Professor Bruce Cordell and a group of contributors maintain a web site called 21st Century Waves which is dedicated to tracking current trends in light of the past couple of centuries and make some interesting predictions about the next 10-20 years.
The authors explain their analysis as follows.
Long-term patterns in the economy, technology, and exploration over the last 200 years appear to have predictive power for the 21st Century. In particular, a roughly 56-year cycle was identified, where macro-engineering projects (e.g., Panama Canal), significant human explorations (e.g., Lewis and Clark), and major military conflicts (e.g., Civil War) tended to cluster together, near economic booms. The bottom-line forecast is that the decade from 2015 to 2025 will be the analog of the 1960s, bringing a global focus on achievement in space exploration and a Camelot-like zeitgeist.
The social/psychological force behind this pattern is explained this way.

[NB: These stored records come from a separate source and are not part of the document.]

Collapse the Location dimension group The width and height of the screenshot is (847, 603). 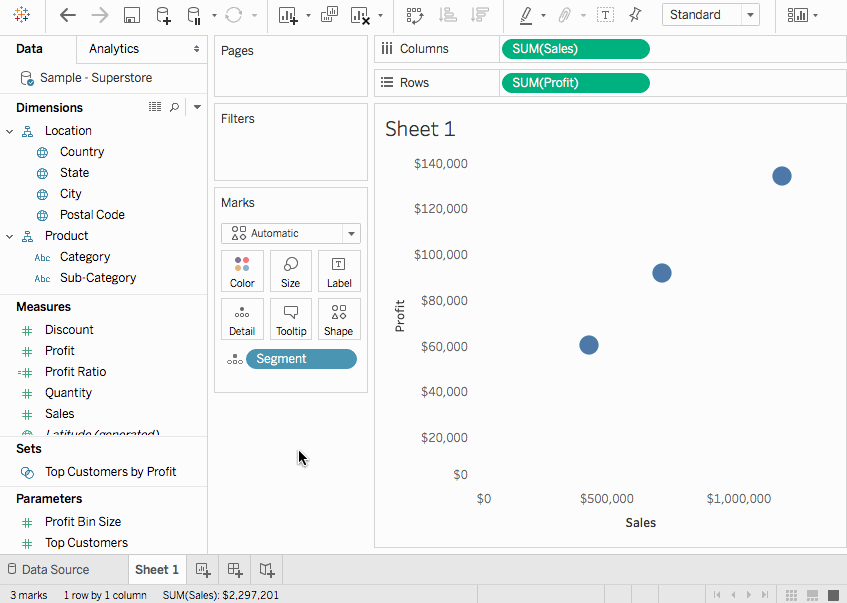pos(10,130)
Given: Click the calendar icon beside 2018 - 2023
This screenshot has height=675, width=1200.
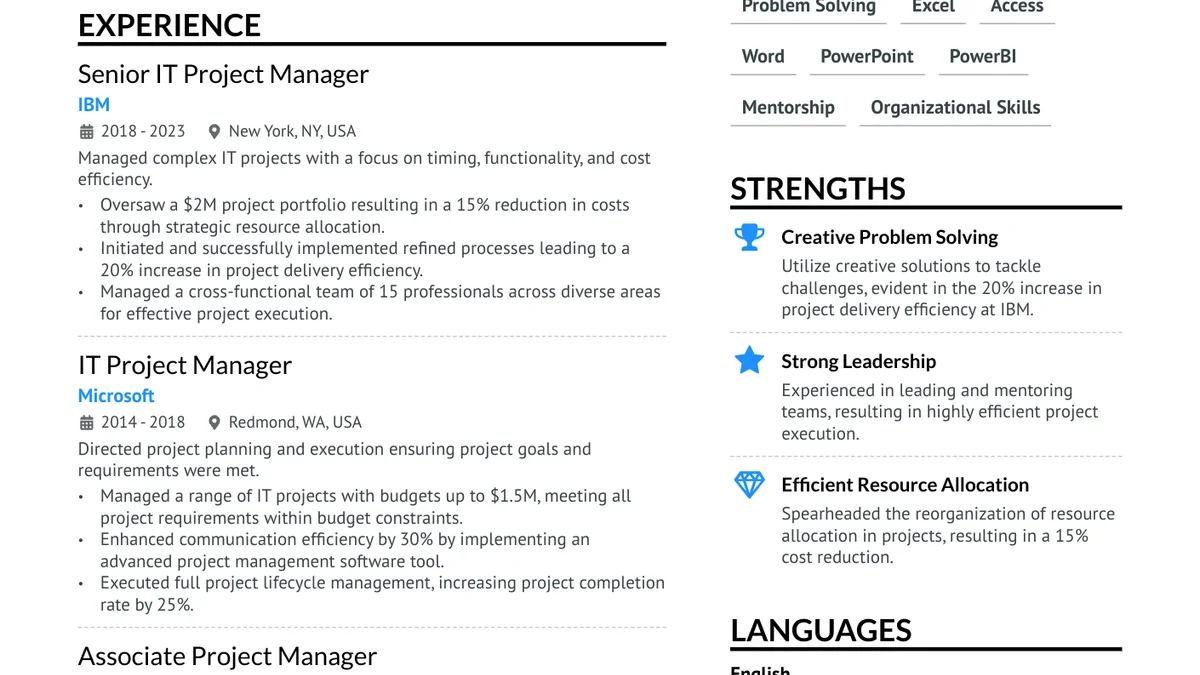Looking at the screenshot, I should [86, 131].
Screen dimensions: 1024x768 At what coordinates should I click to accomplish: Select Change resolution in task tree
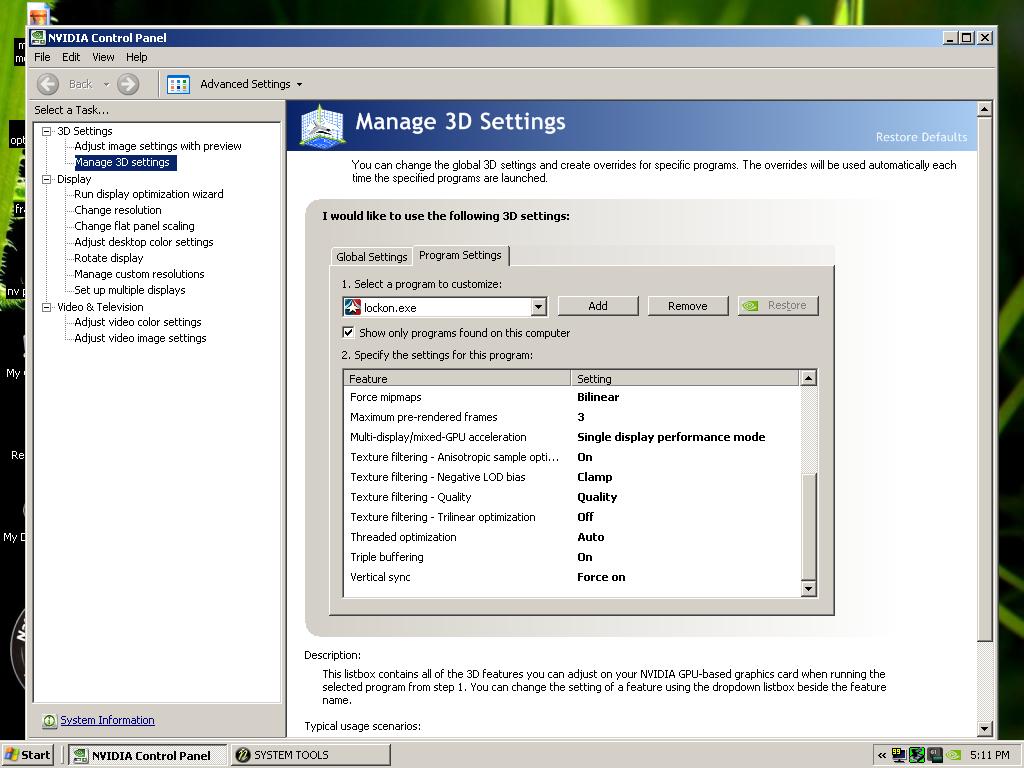[118, 210]
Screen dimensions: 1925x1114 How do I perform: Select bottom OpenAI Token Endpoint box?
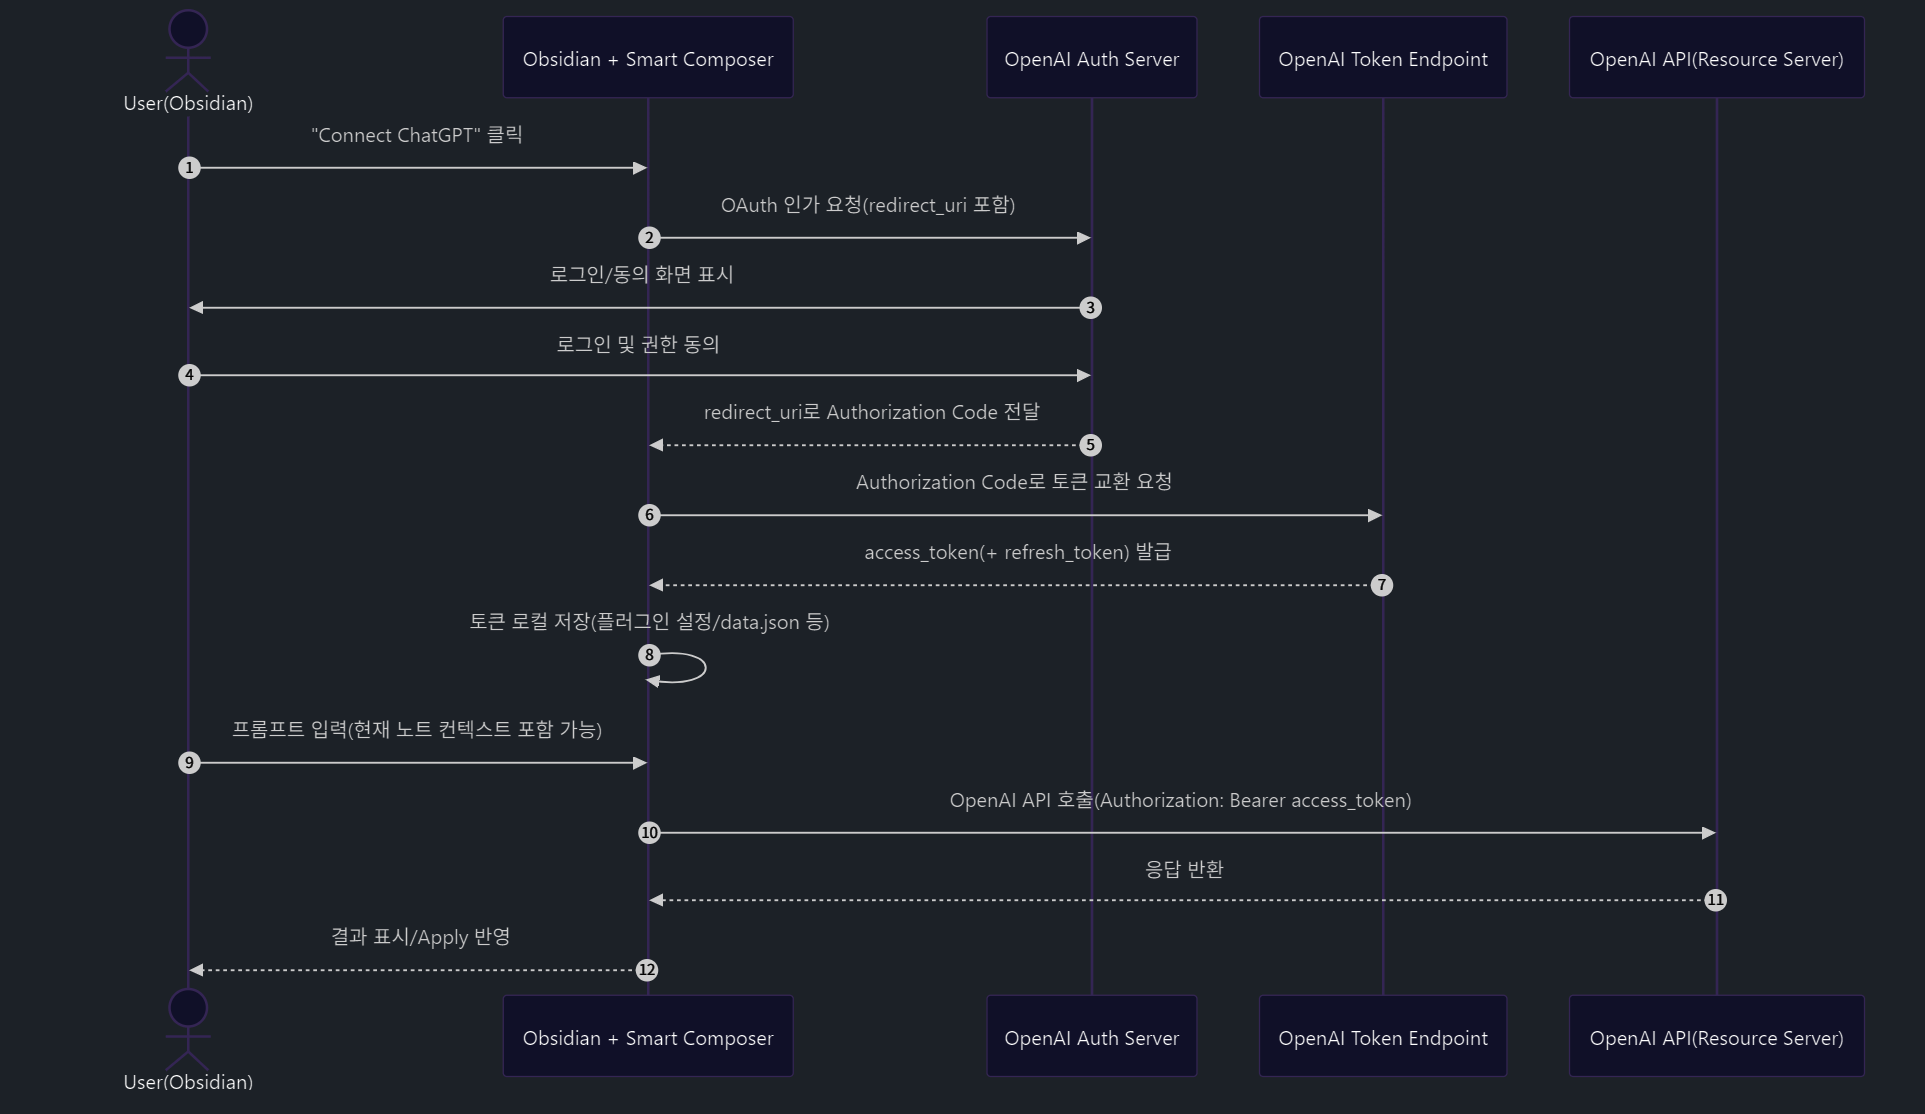click(1382, 1037)
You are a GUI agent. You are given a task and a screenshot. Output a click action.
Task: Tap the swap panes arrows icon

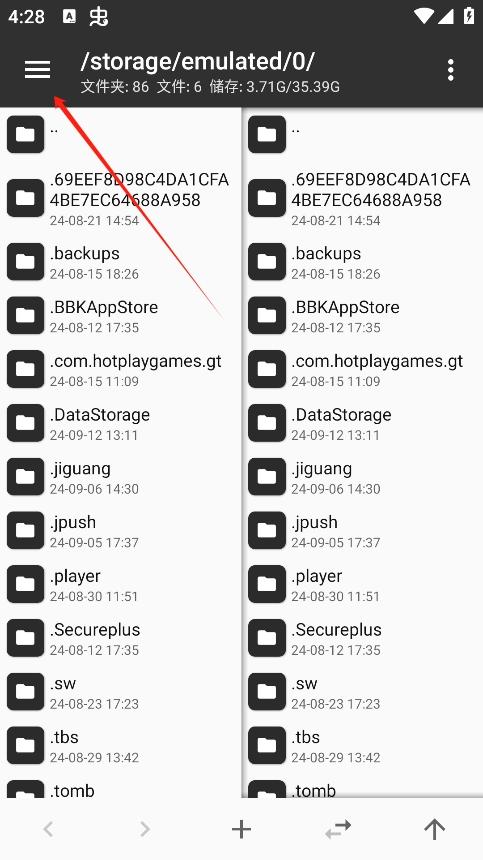(x=338, y=829)
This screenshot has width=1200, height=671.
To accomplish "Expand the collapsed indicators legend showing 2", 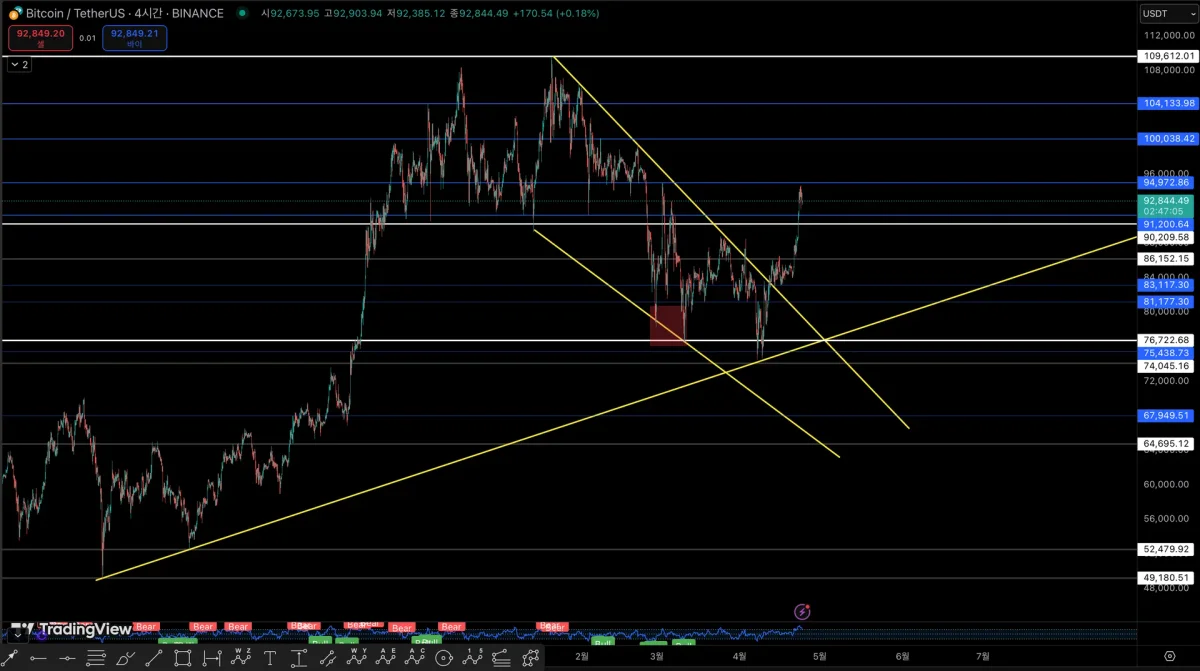I will click(x=19, y=64).
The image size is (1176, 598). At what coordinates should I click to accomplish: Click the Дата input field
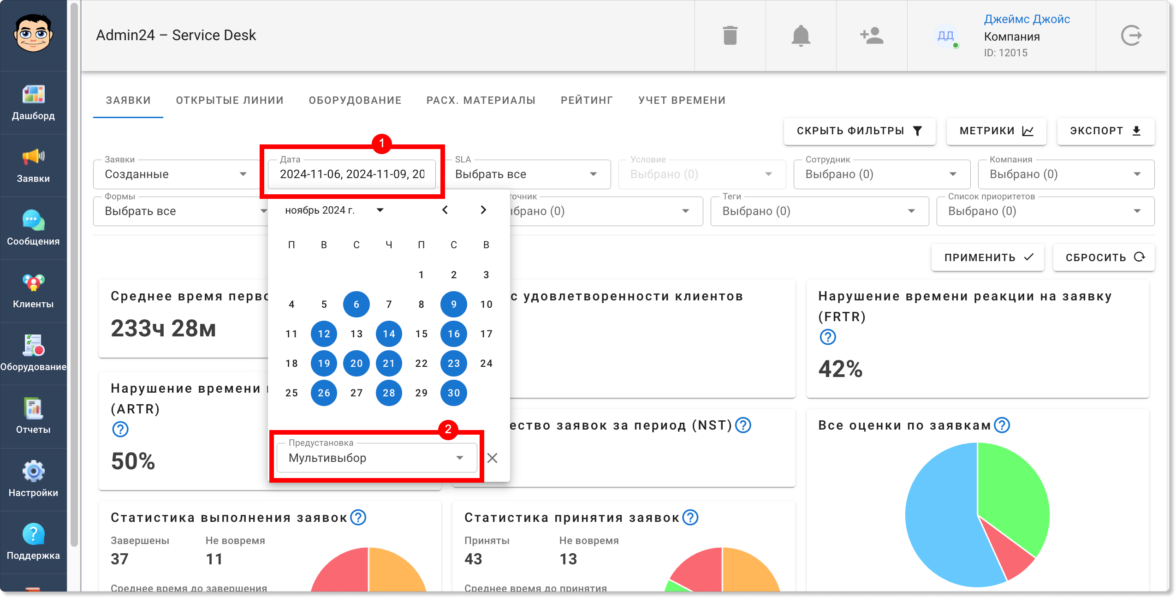(352, 174)
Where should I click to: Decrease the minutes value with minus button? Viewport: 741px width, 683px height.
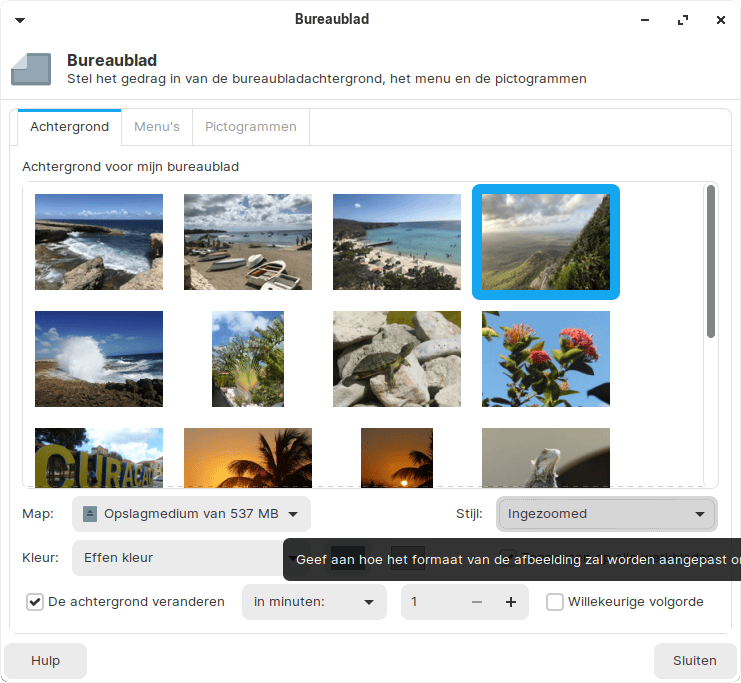(477, 602)
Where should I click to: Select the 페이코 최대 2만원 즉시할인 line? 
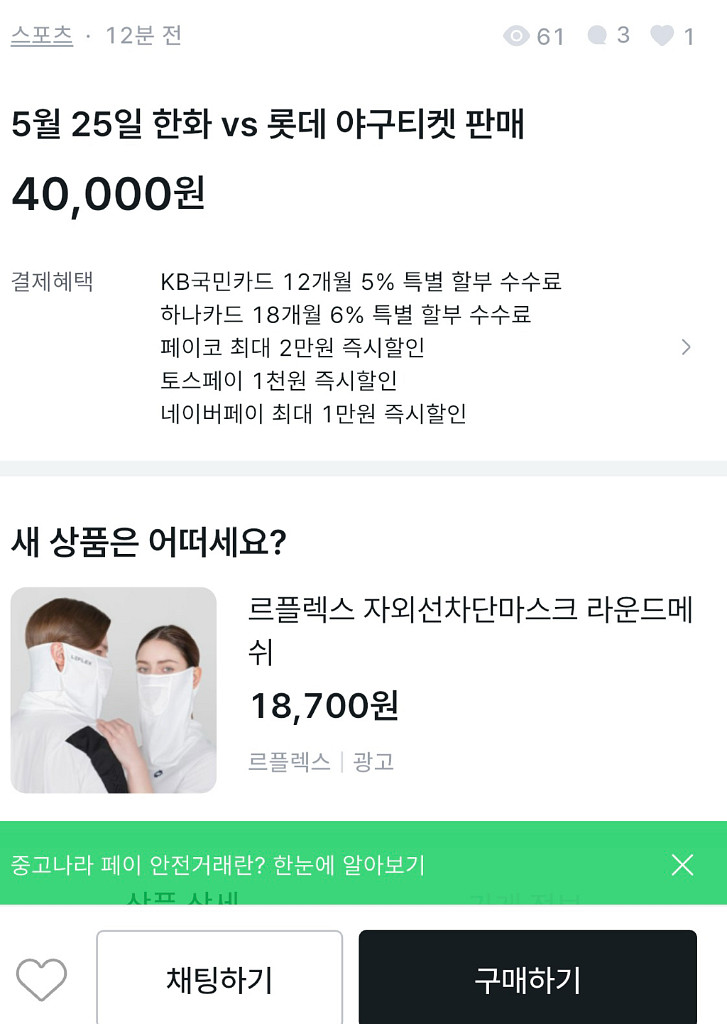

This long-term approach to 21st Century space forecasting is based on the concept of a "Maslow Window", in which each successive economic boom (typically peaking every 56 years) does two things: 1) it fuels the societal affluence required to spur large-scale technology and engineering activities, and, more importantly, 2) it creates widespread ebullience by briefly elevating society to the highest levels in Maslow’s hierarchy. This ebullience creates the atmosphere of social well-being and confidence vital to undertake and support large, complex, risky, expensive, multi-year programs and explorations. The confluence of societal affluence and ebullience is seen only infrequently in modern times, when peaks in economic activity (following a 56 year cycle) triggered the four great explorations (Lewis and Clark, Dr. Livingstone in Africa, the Polar Expeditions, Apollo Moon) of the last 200 years.
I was in my childhood and early youth during the last "Maslow window", so the excitement and optimism of the early space age seemed normal to me and the following let down was really puzzling and disappointing. This may have shaped my personality and explain how, at least in some respects, I tend to be a stubborn optimist.
As you can see, this analysis does raise questions about events that occur outside of these 50-60 year patterns (e.g. WWII, the late 20th Century computer/information age boom) and how to deal with the downside of how these positive cycles end. What would a major 21st Century military conflict look like with more nations and other forces possessing Weapons of Mass Destruction (WMDs)? How would an expansion into space be sustained after a brief forward thrust? Can greater engagement of the commercial sector be the way to sustain our presence in the Solar System?
The 21st Century Waves site is frequently updated to document how current events such as the recent financial collapse and current economic doldrums and even the recent mid-term elections play into this analysis.
I've placed the site in my side bar in the space section (though it is difficult to easily categorize) so it will be interesting to see if and how these predictions play out over the next few years.